## TASK PROMPT
Give the data again in full, without pictures.

[Start of section]

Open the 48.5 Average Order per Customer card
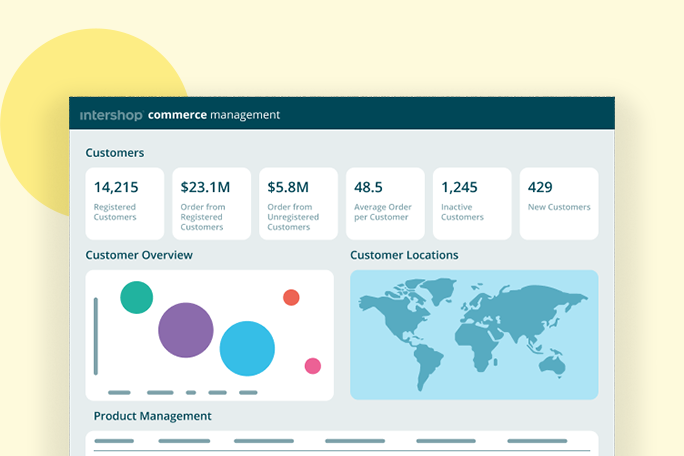This screenshot has height=456, width=684. pos(385,203)
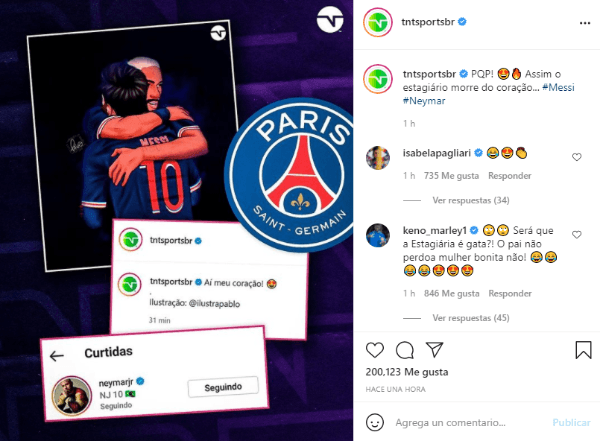The height and width of the screenshot is (441, 600).
Task: Open the #Messi hashtag link
Action: click(558, 87)
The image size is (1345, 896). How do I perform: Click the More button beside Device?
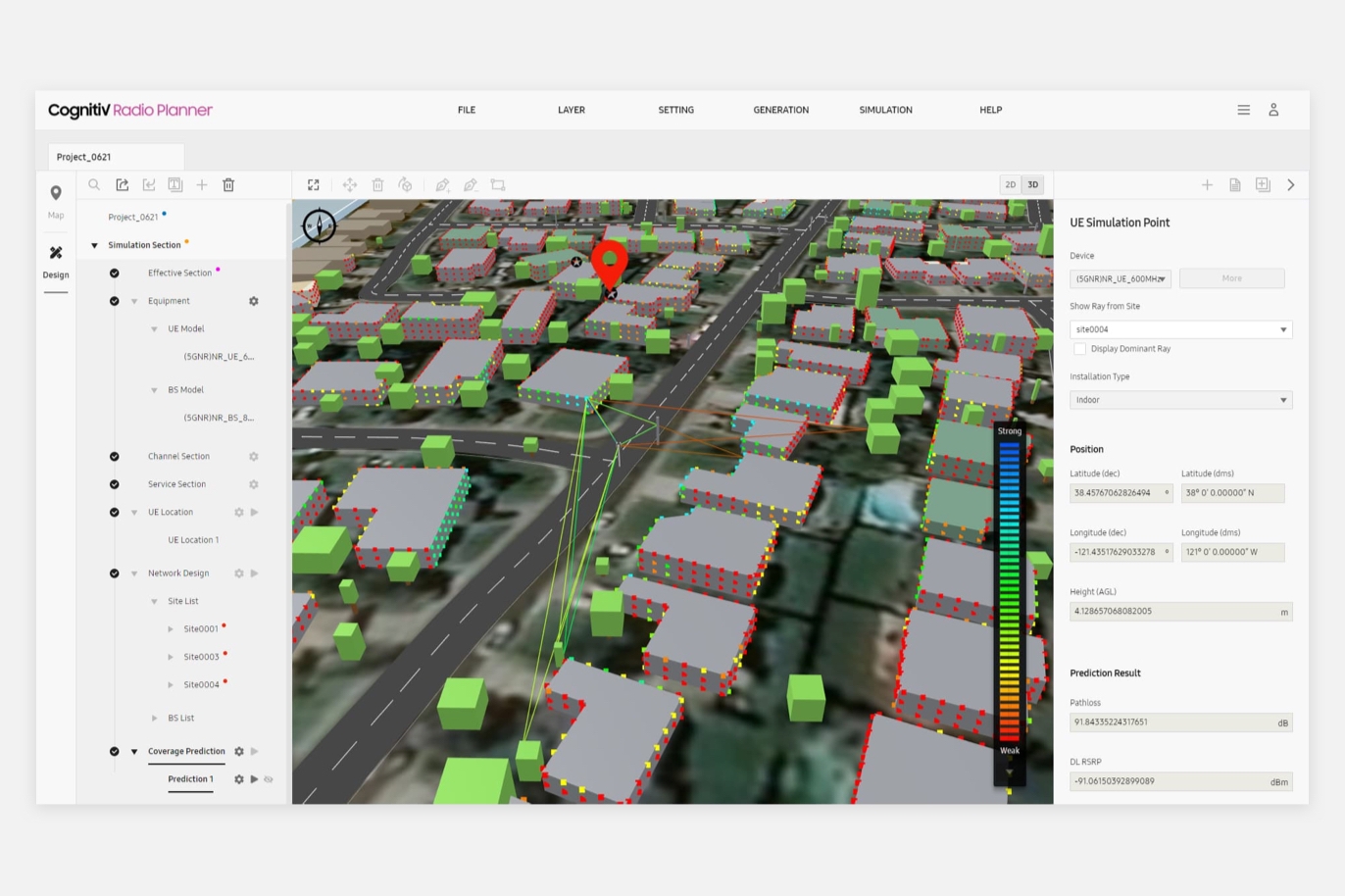click(1231, 278)
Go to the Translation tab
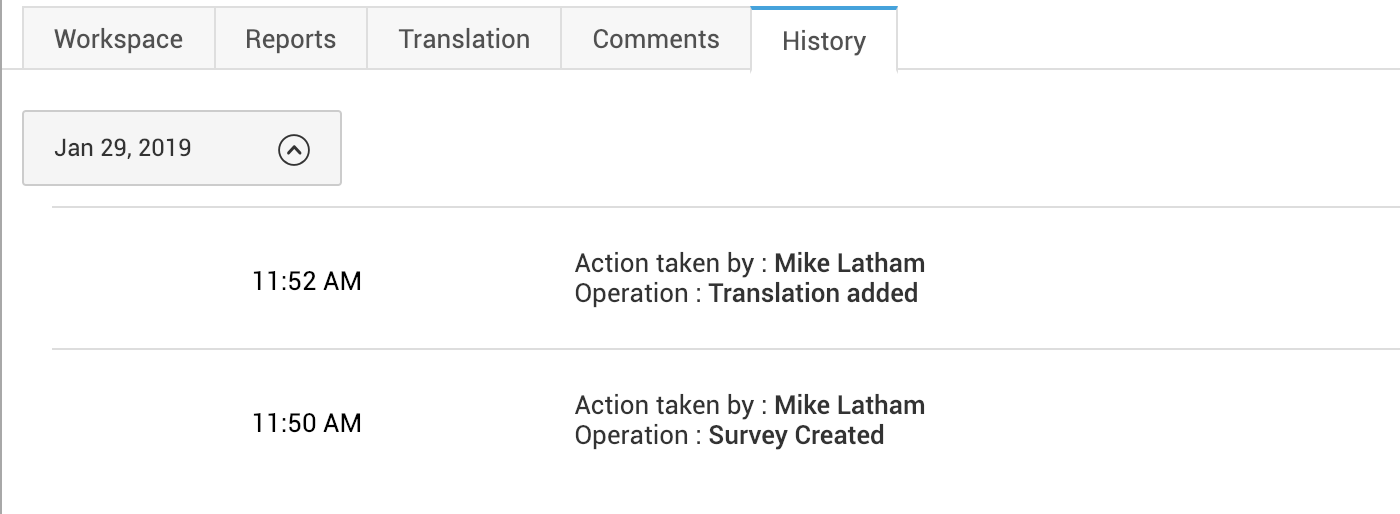Image resolution: width=1400 pixels, height=514 pixels. tap(464, 39)
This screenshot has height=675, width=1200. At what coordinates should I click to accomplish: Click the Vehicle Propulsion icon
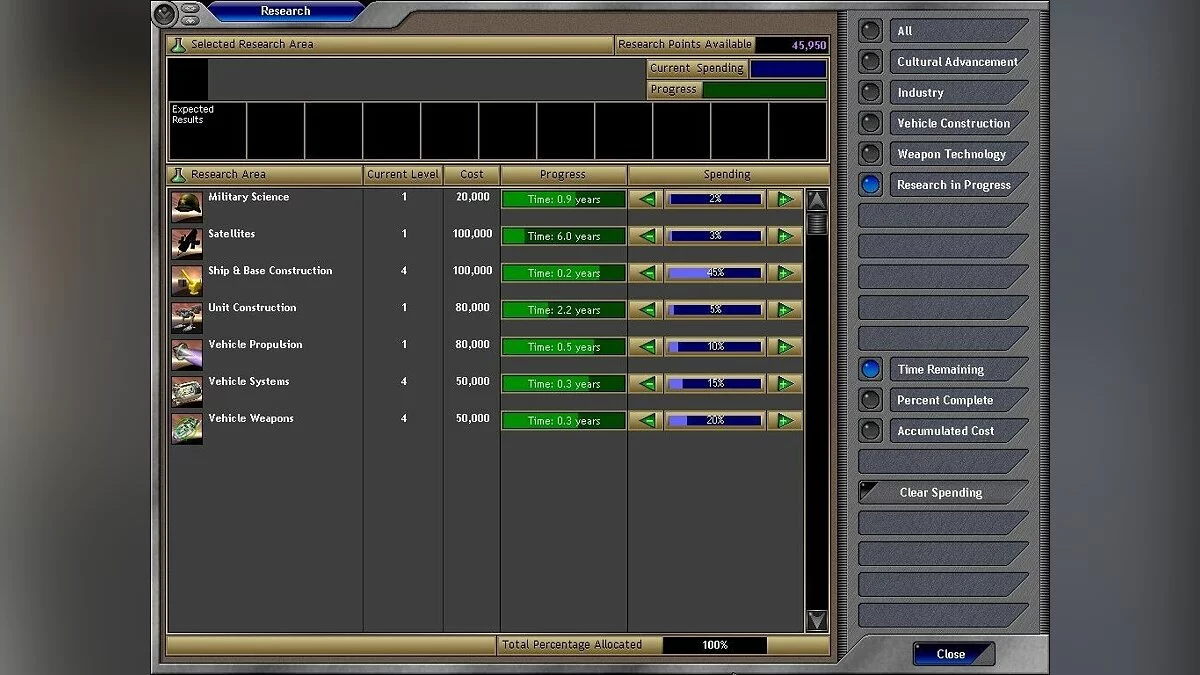[x=187, y=354]
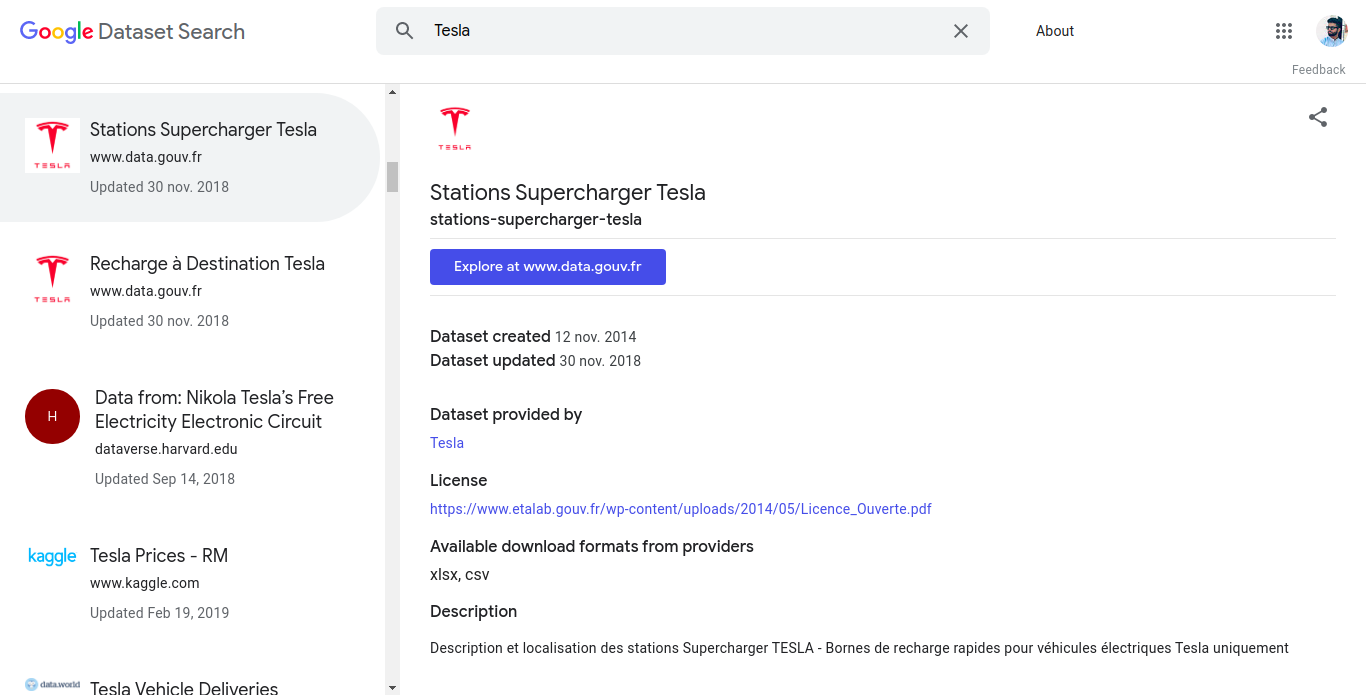The width and height of the screenshot is (1366, 695).
Task: Click the red Harvard Dataverse H icon
Action: pos(52,416)

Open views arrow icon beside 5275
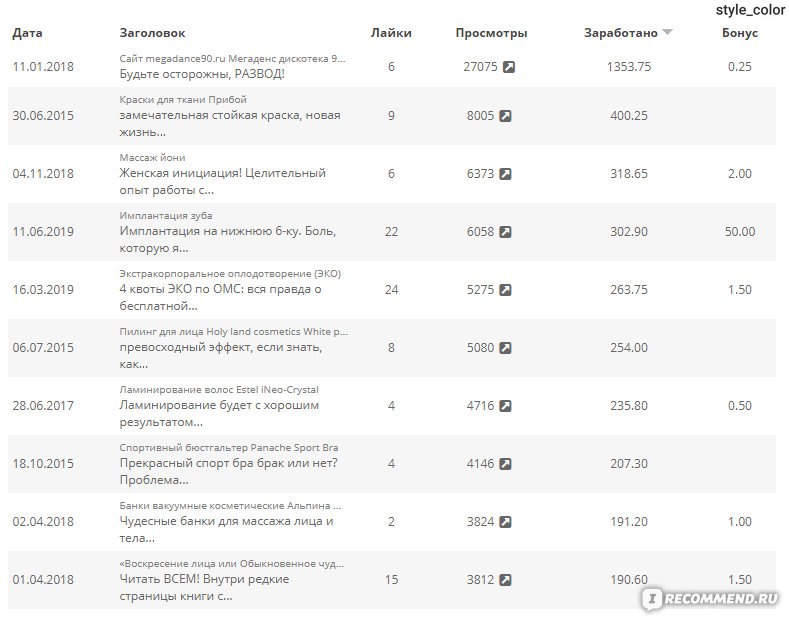tap(505, 290)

[End of section]

## RESPONSE BOX
Open the 48.5 Average Order per Customer card
This screenshot has height=456, width=684. pos(385,203)
The height and width of the screenshot is (441, 600).
Task: Open the #Messi hashtag link
Action: click(558, 87)
The image size is (1345, 896). How do I perform: Click the More button beside Device?
click(1231, 278)
Go to the Translation tab
Image resolution: width=1400 pixels, height=514 pixels. tap(464, 39)
This screenshot has height=675, width=1200. At what coordinates should I click to accomplish: Click the Vehicle Propulsion icon
[x=187, y=354]
The width and height of the screenshot is (1366, 695).
Task: Click the red Harvard Dataverse H icon
Action: pos(52,416)

Open views arrow icon beside 5275
tap(505, 290)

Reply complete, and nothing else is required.